*Work to complete*.
I'd like every line from the material below that has "agent" in it.
──────── Records provided
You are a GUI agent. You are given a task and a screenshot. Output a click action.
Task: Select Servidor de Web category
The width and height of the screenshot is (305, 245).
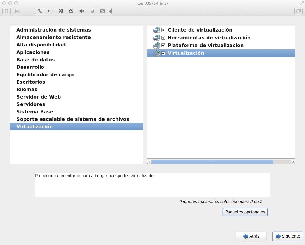tap(38, 97)
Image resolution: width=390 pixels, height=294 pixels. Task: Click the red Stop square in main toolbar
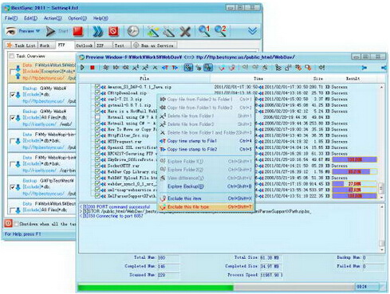click(78, 31)
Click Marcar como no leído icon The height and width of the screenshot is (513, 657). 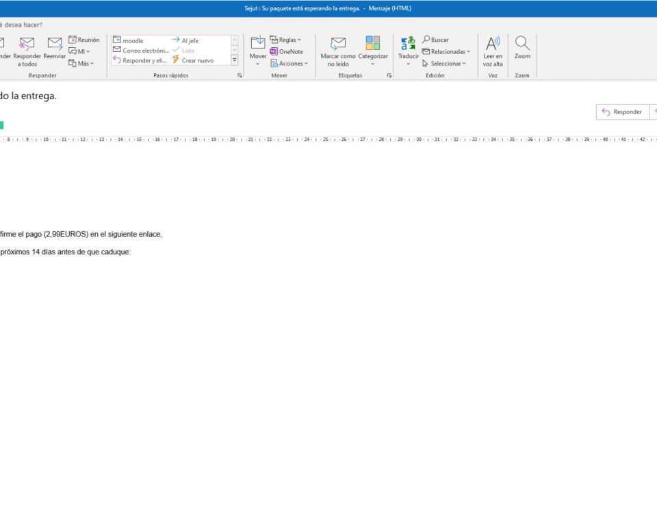(338, 45)
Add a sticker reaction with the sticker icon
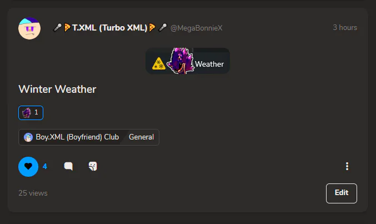376x224 pixels. 93,166
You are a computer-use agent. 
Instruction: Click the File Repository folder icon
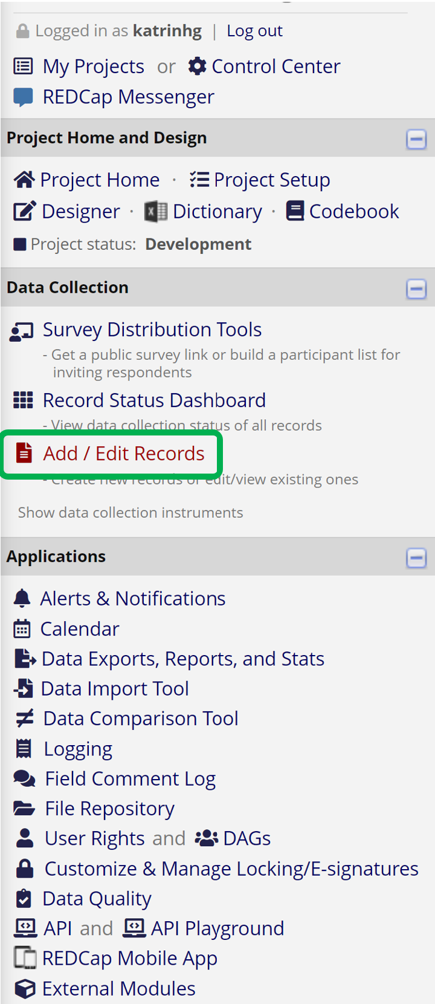(x=24, y=808)
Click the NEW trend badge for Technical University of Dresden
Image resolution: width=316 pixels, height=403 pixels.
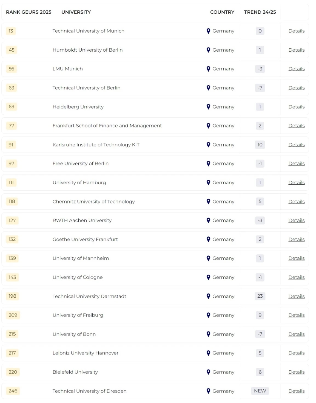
────────────────
*Worked solution*.
You are a GUI agent. You are given a task and a screenshot. Output a click action.
You are a computer-use agent. 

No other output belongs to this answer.